Looking back 200 hundred years provides a certain perspective on world events. Does history repeat itself? Are we bound to repeat the same mistakes?

1811, like many years, was a violent one. On the European continent Napoleon still held the reigns of power, but events were beginning to overtake him. Napoleon’s favorite general, Marshal Ney, made a foray into Portugal, but there fierce resistance by the Portuguese and the British, under the command of Wellington, forced his army into a retreat back into Spain with a loss of 30,000 men.

Battles are always brutal. In the 1800’s, they had their own peculiar brutality.  Thousands of troops gathered on the field as if for a military parade. Lining up, standing tall, toe to toe, soldiers would take steady aim and shoot at each other with single shot muskets until one side or the other broke and ran. From the hills, canons would fire their deadly shot into the ranks wit devastating effect. The muskets were inaccurate, so that necessarily the troops need to be close enough to see the whites of the opponent’s eyes and have any hope of hitting an opponent. Charges and counter-charges left dead and wounded strewn about the field. One action took place near Coimbra in the Tagus Valley where Ozzie vacation this summer. When the French were finally driven from the field, Wellington observed 300 bodies heaped around one howitzer at the top of a hill. He reported, “This was one of the most glorious actions British troops were ever engaged in.”

Personally, Napoleon was in high spirits. In Paris 101 guns saluted  the birth of a son by his wife Marie Louise. Napoleon appointed the son, King of Rome. Meanwhile, King George III of England was indisposed; an inquiry was made into the question of his possible insanity.

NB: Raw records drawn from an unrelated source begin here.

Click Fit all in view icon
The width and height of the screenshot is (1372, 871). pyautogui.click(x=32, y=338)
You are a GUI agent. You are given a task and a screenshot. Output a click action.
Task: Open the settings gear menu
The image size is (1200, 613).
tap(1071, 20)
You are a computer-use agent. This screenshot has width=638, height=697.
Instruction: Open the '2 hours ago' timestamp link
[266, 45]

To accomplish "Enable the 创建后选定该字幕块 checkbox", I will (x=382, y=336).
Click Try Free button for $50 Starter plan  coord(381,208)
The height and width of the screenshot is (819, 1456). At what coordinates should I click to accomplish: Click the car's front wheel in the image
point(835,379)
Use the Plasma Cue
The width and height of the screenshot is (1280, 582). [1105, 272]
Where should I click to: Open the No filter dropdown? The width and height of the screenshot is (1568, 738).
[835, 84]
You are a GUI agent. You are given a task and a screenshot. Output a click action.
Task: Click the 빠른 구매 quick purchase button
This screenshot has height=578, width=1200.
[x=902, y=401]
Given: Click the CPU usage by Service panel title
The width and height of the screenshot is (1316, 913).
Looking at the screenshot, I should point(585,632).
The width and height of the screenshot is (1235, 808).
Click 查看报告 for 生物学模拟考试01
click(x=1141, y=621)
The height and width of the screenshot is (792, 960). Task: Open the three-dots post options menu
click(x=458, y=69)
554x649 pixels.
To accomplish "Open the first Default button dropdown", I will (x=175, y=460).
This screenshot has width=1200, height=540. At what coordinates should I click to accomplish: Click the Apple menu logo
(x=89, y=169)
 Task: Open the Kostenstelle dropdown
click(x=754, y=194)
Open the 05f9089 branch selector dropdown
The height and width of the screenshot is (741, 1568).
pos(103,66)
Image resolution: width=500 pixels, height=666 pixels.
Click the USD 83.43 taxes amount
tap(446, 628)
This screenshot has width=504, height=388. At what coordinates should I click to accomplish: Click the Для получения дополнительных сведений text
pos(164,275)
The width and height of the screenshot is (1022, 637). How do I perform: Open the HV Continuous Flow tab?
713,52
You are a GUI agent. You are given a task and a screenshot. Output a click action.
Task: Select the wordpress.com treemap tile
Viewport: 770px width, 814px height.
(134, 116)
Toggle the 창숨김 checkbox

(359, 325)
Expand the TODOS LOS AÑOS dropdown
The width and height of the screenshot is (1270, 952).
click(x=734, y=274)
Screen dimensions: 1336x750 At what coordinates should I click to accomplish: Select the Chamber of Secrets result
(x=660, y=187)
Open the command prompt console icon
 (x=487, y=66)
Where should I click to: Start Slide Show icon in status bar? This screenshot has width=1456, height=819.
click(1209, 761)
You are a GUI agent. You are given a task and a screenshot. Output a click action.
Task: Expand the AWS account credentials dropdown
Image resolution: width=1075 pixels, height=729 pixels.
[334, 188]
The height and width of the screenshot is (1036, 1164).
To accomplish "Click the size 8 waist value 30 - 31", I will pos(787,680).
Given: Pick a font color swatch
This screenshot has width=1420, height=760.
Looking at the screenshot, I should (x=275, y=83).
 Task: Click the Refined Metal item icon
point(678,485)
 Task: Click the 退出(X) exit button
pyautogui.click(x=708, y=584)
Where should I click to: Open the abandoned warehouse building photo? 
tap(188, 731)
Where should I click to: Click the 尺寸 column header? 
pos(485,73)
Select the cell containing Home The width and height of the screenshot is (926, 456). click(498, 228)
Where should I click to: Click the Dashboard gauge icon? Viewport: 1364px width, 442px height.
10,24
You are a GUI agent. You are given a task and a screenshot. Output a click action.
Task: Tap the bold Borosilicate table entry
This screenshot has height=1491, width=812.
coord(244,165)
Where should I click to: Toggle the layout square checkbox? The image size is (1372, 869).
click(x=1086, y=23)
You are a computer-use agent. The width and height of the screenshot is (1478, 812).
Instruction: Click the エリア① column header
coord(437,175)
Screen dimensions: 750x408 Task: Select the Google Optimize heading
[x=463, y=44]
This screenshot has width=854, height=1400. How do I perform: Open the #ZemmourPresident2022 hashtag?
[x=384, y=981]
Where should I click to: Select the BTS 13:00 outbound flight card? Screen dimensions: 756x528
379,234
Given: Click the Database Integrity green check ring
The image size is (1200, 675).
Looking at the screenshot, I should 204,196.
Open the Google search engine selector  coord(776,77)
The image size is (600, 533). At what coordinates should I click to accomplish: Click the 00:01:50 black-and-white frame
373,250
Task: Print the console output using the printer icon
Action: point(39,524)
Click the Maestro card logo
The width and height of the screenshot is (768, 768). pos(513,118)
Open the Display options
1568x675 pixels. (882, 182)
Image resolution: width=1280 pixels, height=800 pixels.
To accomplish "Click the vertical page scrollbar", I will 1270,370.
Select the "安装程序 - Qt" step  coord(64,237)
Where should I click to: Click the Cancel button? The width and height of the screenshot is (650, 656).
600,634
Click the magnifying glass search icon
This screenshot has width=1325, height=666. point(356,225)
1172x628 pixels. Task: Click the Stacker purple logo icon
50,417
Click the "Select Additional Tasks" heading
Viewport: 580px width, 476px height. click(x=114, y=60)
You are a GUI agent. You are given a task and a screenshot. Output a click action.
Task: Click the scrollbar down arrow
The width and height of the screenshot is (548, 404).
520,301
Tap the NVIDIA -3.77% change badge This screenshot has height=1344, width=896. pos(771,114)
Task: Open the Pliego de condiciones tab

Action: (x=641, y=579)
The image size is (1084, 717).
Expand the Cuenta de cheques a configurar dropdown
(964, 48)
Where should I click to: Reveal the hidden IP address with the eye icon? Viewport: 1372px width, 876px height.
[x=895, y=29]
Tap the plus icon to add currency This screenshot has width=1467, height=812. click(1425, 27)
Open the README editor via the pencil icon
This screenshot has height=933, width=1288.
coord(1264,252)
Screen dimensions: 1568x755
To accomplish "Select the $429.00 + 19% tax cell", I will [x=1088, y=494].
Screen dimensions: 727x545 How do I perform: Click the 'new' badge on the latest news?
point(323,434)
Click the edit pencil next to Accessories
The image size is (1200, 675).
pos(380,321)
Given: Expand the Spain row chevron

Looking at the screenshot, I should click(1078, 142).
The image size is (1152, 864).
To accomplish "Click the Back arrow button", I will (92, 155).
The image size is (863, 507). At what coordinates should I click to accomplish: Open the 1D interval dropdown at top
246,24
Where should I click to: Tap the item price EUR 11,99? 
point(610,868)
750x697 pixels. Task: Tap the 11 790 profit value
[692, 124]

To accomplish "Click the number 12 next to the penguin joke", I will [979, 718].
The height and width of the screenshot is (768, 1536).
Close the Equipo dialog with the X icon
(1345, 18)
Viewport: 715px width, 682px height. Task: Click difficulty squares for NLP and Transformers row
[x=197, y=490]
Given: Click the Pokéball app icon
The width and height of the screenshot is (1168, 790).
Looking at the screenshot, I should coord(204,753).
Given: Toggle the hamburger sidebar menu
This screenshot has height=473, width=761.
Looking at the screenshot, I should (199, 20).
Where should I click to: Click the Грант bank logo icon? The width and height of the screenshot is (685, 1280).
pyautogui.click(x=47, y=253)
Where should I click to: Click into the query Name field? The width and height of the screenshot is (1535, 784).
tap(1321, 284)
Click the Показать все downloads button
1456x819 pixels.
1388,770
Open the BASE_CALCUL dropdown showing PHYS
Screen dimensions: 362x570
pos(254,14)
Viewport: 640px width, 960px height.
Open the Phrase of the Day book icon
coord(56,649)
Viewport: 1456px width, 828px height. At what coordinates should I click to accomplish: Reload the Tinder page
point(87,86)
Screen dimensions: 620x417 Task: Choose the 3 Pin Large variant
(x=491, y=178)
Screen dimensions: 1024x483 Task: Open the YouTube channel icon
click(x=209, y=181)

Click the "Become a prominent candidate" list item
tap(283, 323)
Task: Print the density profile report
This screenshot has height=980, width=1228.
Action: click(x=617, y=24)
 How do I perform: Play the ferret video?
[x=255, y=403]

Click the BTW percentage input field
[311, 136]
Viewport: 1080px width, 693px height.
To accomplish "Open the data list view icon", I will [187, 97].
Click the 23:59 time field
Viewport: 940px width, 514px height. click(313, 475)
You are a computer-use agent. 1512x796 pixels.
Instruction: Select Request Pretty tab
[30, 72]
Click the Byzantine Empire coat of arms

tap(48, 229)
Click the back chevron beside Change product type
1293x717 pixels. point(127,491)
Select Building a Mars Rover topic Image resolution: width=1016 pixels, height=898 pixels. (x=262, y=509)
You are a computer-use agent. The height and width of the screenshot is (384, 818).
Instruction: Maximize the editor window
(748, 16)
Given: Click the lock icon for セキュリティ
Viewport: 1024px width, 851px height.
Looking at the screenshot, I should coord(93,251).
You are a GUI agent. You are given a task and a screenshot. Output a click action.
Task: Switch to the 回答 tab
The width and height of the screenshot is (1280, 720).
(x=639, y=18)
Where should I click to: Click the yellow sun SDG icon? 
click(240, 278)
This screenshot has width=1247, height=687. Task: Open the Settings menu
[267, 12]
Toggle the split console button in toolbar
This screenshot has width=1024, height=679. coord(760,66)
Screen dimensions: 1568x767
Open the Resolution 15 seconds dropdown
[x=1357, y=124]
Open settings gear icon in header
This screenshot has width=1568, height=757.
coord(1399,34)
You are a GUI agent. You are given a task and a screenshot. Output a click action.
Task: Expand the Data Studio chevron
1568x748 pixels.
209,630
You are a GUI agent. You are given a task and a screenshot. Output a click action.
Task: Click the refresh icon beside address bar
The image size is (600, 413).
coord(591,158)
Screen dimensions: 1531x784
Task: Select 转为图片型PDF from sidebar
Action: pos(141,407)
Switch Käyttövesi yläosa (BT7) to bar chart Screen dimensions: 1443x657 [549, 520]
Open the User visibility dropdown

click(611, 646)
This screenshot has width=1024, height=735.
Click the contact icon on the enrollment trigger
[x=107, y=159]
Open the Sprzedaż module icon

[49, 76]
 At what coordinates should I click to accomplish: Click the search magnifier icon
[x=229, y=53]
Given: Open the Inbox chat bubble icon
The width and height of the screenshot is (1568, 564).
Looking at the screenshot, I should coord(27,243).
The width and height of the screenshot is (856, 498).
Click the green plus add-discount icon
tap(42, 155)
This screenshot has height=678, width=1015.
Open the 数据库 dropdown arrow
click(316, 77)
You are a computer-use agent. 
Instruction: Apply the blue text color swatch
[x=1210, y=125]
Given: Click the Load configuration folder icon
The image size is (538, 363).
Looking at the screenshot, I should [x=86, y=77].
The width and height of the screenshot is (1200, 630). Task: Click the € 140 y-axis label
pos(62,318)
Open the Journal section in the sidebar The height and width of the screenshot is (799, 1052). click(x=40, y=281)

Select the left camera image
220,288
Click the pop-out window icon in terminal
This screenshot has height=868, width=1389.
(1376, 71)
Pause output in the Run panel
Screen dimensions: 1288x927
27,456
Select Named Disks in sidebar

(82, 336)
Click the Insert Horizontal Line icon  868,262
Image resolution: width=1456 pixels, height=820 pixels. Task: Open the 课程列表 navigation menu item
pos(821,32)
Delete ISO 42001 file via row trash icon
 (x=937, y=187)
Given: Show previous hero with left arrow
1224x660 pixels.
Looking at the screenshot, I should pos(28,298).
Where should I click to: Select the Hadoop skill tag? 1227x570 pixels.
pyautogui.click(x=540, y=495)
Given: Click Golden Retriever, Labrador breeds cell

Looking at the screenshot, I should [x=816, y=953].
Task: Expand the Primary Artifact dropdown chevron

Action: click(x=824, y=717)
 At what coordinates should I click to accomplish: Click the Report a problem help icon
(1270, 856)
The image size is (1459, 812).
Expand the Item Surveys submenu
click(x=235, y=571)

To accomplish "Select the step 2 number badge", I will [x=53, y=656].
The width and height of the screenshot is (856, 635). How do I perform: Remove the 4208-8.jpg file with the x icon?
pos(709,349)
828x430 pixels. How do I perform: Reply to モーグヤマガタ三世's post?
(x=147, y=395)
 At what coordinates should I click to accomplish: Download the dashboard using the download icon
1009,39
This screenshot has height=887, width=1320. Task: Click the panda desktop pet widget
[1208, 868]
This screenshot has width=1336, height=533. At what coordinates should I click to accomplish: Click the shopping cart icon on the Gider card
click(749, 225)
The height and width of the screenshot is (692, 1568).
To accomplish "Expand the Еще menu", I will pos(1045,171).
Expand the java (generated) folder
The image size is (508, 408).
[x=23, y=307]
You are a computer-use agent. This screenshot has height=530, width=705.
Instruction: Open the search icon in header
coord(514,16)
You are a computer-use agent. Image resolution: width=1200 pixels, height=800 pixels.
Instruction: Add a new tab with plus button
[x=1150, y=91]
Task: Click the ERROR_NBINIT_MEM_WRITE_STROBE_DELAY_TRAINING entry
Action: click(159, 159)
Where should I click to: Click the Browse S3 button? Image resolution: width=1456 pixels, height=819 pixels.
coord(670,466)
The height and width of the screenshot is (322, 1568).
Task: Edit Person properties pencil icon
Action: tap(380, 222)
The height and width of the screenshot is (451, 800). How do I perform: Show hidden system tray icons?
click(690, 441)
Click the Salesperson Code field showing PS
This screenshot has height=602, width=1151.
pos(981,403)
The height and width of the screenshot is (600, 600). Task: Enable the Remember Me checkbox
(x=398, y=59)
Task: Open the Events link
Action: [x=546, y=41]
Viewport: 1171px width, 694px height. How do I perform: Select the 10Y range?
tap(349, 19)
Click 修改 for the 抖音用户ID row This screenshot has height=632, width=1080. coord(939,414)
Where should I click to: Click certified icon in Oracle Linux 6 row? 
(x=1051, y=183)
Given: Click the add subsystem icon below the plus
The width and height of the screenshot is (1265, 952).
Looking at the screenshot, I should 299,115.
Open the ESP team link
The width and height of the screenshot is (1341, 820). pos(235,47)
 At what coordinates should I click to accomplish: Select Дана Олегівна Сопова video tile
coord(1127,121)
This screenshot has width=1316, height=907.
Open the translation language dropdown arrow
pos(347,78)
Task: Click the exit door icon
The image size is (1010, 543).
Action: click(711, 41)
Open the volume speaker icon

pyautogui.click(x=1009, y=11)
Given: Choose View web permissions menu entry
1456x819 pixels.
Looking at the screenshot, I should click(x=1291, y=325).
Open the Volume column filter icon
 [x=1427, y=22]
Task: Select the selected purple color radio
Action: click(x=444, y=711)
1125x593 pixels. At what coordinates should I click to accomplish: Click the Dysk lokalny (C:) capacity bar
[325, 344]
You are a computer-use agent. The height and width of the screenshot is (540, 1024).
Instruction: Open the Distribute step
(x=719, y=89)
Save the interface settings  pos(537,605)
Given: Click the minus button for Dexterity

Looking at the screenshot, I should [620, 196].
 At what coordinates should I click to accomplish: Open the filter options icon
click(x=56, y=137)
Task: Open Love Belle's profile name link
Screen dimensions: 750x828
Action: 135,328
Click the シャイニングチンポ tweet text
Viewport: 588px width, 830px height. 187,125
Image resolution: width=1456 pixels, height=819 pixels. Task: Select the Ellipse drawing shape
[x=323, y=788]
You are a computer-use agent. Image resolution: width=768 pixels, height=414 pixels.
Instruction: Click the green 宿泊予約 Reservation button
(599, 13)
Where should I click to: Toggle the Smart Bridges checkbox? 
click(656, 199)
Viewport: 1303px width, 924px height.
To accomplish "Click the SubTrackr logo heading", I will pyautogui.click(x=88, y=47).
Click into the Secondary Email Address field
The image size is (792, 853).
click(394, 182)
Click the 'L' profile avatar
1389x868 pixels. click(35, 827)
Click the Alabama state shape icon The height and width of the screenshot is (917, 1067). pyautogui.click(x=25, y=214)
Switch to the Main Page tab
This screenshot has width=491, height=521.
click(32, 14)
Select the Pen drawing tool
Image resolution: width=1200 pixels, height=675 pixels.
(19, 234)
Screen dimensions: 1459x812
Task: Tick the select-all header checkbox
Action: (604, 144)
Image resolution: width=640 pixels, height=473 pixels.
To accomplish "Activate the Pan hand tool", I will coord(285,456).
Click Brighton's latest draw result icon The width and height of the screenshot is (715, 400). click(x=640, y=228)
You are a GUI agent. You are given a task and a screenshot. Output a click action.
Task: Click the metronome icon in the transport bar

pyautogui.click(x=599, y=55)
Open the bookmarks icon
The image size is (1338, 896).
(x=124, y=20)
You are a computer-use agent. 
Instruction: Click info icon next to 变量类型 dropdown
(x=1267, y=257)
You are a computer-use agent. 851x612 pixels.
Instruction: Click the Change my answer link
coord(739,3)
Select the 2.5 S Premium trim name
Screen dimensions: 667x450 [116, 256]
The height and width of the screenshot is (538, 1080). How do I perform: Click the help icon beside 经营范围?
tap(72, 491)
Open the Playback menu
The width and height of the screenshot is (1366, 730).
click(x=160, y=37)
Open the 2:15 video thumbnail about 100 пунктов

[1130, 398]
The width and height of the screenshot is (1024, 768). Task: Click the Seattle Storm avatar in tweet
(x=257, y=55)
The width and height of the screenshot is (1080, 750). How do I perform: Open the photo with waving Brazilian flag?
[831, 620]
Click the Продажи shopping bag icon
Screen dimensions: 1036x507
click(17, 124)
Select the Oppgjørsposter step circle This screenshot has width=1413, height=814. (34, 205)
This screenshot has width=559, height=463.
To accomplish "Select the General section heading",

With Spain under the control of Napoleon, South America was in the spirit of revolt. Simon Bolivar, the Liberator of South America, lead the charge throughout the continent. On July 4th, 1811, the revolution was in full force when Venezuela declared its liberty in words similar to the word of Thomas Jefferson’s Declaration of Independence.

To the north in the United States, President Madison was frustrated with the British as the British navy ruled the waves, often in a high handed manner. In the Northwest Territories, American settlers were pouring into the Ohio Valley where the Ohio and Wabash rivers conjoined. The number of settlers grew from 2500 in 1800 to 25,000 in 1811. The Indians were naturally alarmed by the growing numbers of settlers who settled on their lands. Under Tecumseh, they gathered together with the aim of creating a confederation and assuming joint ownership of  all Indian lands. Tecumseh gathered his forces on the Tippecanoe Creek on the Wabash. Governor William Henry Harrison would defeat Tecumseh at Tippecanoe and at the same time create a catch phrase,” Tippecanoe and Tyler too”, that years later would make its way into Harrison’s later successful run for president.

The year of 1811 was a precursor of more momentous events. In 1812, Napoleon would make his fateful march into Russia with a force of a half million and return the same winter with less than 40,000 men. The winds of war always blow cold and bitter. Napoleon defeat was the beginning of his end. South America would continue to find its own way. The United States and England would fight a purposeless war in 1812. Thereafter, they would settle their differences and remain friends. The United States would continue its western expansion and the Indians would continue their retreat westward until there was no where else to go.